As best I can tell, no. At the very least, it's dubious and I cannot find any substantiation for it.
As previously noted, the banana genome was not sequenced until 2012, yet this claim dates back to at least 2001 - and so it was made without access to the data we now have. And Neil Saunders, in his "50% bananas" blog post, tried using the Orthologous Matrix Browser - a public tool for finding orthologs of genes - to look for orthologs of human genes in the banana genome. He reports that it only finds about 3500 human genes with such orthologs. (Specifically, 3440 - I get a slightly different number, perhaps due to changes to the OMB's algorithm.)
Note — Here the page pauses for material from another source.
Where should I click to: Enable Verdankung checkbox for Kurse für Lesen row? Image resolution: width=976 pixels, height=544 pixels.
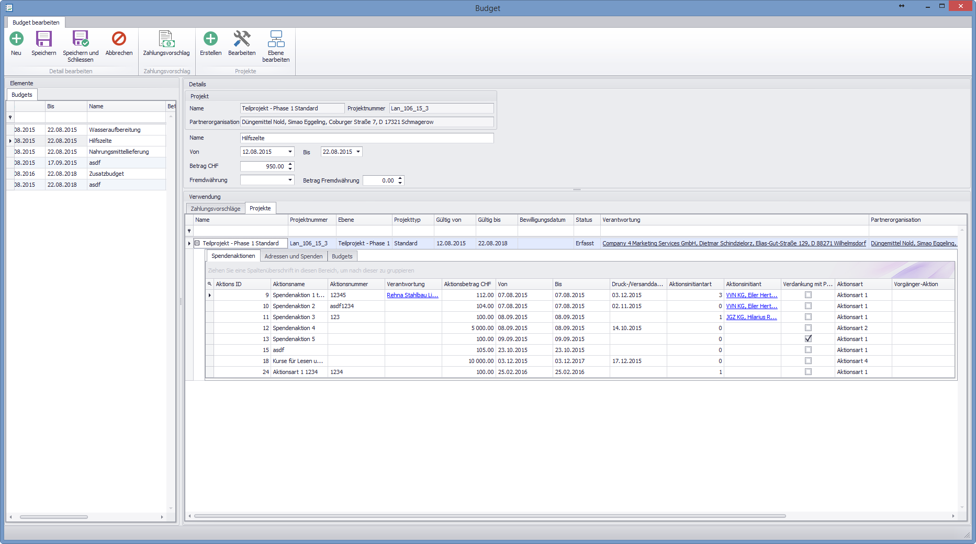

You can replicate Neil's result yourself by entering HUMAN and MUSAM (corresponding to Musa acuminata, the scientific name for bananas) at https://omabrowser.org/oma/genomePW/ and clicking "get pairs". The OMB returns a TSV of ortholog pairs, with the ID of a human gene on the left and its corresponding banana gene on the right. As Neil notes, if we count the number of unique human gene IDs listed, then we get the total number of human genes that OMB's algorithm thinks have at least one ortholog in the banana genome. Such counting is shown below in Python:
>>> import requests
>>> result_tsv = requests.get('https://omabrowser.org/cgi-bin/gateway.pl?f=PairwiseOrthologs&p1=HUMAN&p2=MUSAM&p3=OMA').text
>>> unique_human_gene_names = {line.split('\t')[0] for line in result_tsv.splitlines()}
>>> len(unique_human_gene_names)
3484
He notes that this,
given that there are twenty thousand-ish human protein coding genes, equates to around “17% banana”.
Of course, the OMB is just using an algorithm to attempt to find orthologs by looking at reference sequences. There may be some defensible alternative approach that yields a different result. But if so, I have not been able to find it; the only attempt I know of to fact-check the 50% claim in light of published reference genomes is Neil's, and his method, at least, clearly finds that the claim is false.
* I emailed Professor Lander to see if he remembered the original source from which he heard the claim. Alas, he does not. He speculated it might be gene families to which the claim originally referred, rather than genes.